Il presidente della Commissione parlamentare antimafia, Beppe Pisanu, non a caso, si è recato a Bari il 10 dicembre 2010 e all'uscita della Prefettura ha dichiarato ai giornalisti: «I clan acquistano e rivendono terreni dove collocare un parco fotovoltaico che gestiscono anche in proprio o con prestanome». Pisanu portò alla luce il business del riciclaggio e della compravendita dei terreni, acquistati a prezzi stracciati e rivenduti a peso d'oro se destinati alle energie rinnovabili. Terreni dove, oltretutto, i clan sfruttano la manodopera extracomunitaria, tagliando le ali all'occupazione regolare che Legambiente (sovra)stima attualmente in 15mila addetti.

Le mafie hanno pensato proprio a tutto: comprese le garanzie bancarie attraverso proprie società o lo smaltimento nel caso in cui, una volta ottenute le autorizzazioni e costruiti gli impianti, decidessero di sparire. Per lo smaltimento - onerosissimo - sarebbero ancora loro in pista, lucrando fino a 800mila euro per megawatt smaltito.

In Puglia l'attenzione è alle stelle. Il presidente della Provincia di Brindisi, Massimo Ferrarese, si è già rivolto alla Procura, mentre in consiglio regionale c'è chi ha chiesto l'anagrafe degli impianti e una speciale commissione di indagine sulle infiltrazioni mafiose.

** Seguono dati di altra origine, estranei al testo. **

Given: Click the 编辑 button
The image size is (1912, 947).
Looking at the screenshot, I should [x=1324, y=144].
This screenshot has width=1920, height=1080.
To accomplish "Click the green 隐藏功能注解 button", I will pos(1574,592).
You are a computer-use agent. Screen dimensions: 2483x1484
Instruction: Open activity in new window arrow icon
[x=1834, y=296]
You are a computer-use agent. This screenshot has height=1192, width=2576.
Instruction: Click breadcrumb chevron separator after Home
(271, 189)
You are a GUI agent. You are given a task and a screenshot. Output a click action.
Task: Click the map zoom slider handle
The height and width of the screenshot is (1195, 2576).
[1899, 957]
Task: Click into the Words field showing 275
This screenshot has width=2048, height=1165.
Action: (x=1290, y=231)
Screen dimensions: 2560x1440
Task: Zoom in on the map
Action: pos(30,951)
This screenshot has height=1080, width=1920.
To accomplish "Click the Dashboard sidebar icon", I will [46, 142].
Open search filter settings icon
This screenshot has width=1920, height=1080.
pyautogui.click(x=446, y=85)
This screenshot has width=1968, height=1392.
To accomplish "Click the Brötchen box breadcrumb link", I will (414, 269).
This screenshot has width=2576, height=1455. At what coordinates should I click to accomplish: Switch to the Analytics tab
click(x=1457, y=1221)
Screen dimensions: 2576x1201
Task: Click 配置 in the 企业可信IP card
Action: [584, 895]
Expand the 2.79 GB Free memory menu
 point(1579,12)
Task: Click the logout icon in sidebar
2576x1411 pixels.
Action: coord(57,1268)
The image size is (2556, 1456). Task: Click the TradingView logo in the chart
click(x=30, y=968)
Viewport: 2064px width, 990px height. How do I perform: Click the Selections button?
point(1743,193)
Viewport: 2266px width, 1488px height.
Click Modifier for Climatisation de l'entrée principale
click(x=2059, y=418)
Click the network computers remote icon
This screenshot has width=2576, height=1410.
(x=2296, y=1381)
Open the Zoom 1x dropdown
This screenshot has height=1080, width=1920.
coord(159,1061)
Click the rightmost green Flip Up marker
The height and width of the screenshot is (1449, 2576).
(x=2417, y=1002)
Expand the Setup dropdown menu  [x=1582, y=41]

Calabria e Campania sono attraversate dagli stessi appetiti ma è la Sicilia che nel Sud, ricco di vento e luce, desta, dopo la Puglia, le preoccupazioni maggiori. Qui il 28 gennaio l'Assemblea regionale ha approvato il Piano energetico (Pears) privilegiando il fotovoltaico rispetto all'eolico. L'assessore regionale all'Energia, Giosuè Marino, ex prefetto di Palermo, ha affermato che «ci saranno controlli rigorosi contro il rischio di infiltrazioni mafiose anche attraverso la collaborazione con prefetti e Viminale». Incuranti dei protocolli, le cosche di Trapani, Enna e Agrigento sono da tempo entrate in azione alla luce del sole e con il vento in poppa.